4. Section 127 Cr.P.C. reads as under:-
"127 Alteration in allowance.- (1) On proof of a change in the circumstances of any person, receiving, under section 125 a monthly allowance for the maintenance or interim maintenance, or ordered under the same section to pay a monthly allowance for the maintenance, or interim maintenance, to his wife, child, father or mother, as the case may be, the Magistrate may make such alteration, as he thinks fit, in the allowance for the maintenance or the interim maintenance, as the case may be.
(2) where it appears to the magistrate that, in consequence of any decision of a competent civil court, any order made under section 125 should be cancelled or varied, he shall cancel the order or, as the case may be, vary the same accordingly.
(3) where any order has been made under section 125 in favour of a woman who has been divorced by, or has obtained a divorce from, her husband, the magistrate shall, if he is satisfied that-
(a) the woman has, after the date of such divorce, remarried, cancel such order as from the date of her remarriage;
(b) the woman has been divorced by her husband and that she has received, whether before or after the date of the said order, the whole of the sum which, under any customary or personal law applicable to the parties, was payable on such divorce, cancel such order-
(i) in the case where such sum was paid before such order, from the date on which such order was made,
(ii) in any other case, from the date of expiry of the period, if any, for which maintenance has been actually paid by the husband to the woman;
(c) the woman has obtained a divorce from her husband and that she had voluntarily surrendered her rights to maintenance or interim maintenance, as the case may be after her divorce, cancel the order from the date thereof.
(4) at the time of making any decree for the recovery of any maintenance or dowry by any person, to whom monthly allowance for the maintenance and interim maintenance or any of them has been ordered to be paid under section 125, the civil court shall take into account that sum which has been paid to, or recovered by, such person as monthly allowance for the maintenance and interim maintenance or any of them, as the case may be, in pursuance of the said order."
5. The contents of the application under Section 127 Cr.P.C. are that the learned Trial Court was misled by the form of divorce and misread the requisites of valid divorce.
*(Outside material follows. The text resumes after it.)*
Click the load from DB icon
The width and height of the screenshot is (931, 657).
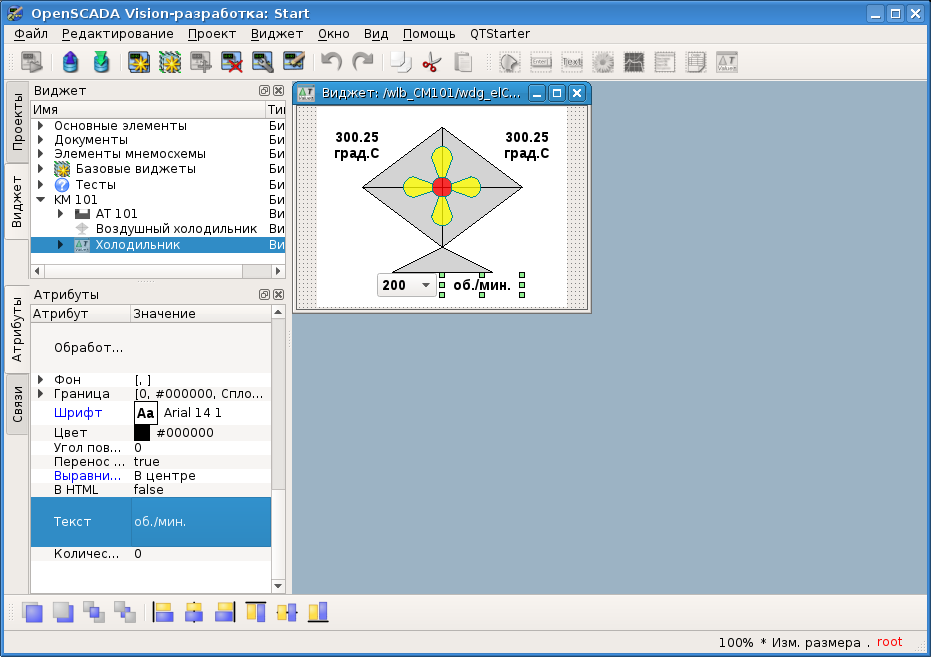pyautogui.click(x=70, y=63)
An application under Section 127 Cr.P.C. is not in the nature of review before the same Court but gives power to the learned Trial Court to pass orders from time to time with the change in circumstances. The contention of the petitioner that an erroneous interpretation was given by the Court to the form of divorce and the
requisites of valid divorce is not the scope of a petition under Section 127 Cr.P.C.
6. Learned counsel for the petitioner referring to sub-Section 3(b) of Section 127 Cr.P.C. contends that when a woman has been divorced by her husband and she has received whether before or after the date of the said order the whole of the sum which under any customary or personal law applicable to the parties was payable on such divorce she has no right to maintenance thus such an order should be cancelled. In the present case, the plea of the petitioner is not that divorce was granted after the order dated 27th October, 2007. The pleas taken in the application under Section 127 Cr.P.C. are in the nature of recalling/review of the order dated 27th October, 2007. Hence there is no illegality in the order dated 22 nd July, 2009 of learned Metropolitan Magistrate dismissing the application under Section 127 Cr.P.C. as not maintainable.
7. Petition and Crl.MAs. 2052/2010 and 6786/2010 are dismissed. The other remaining applications are also dismissed as infructuous.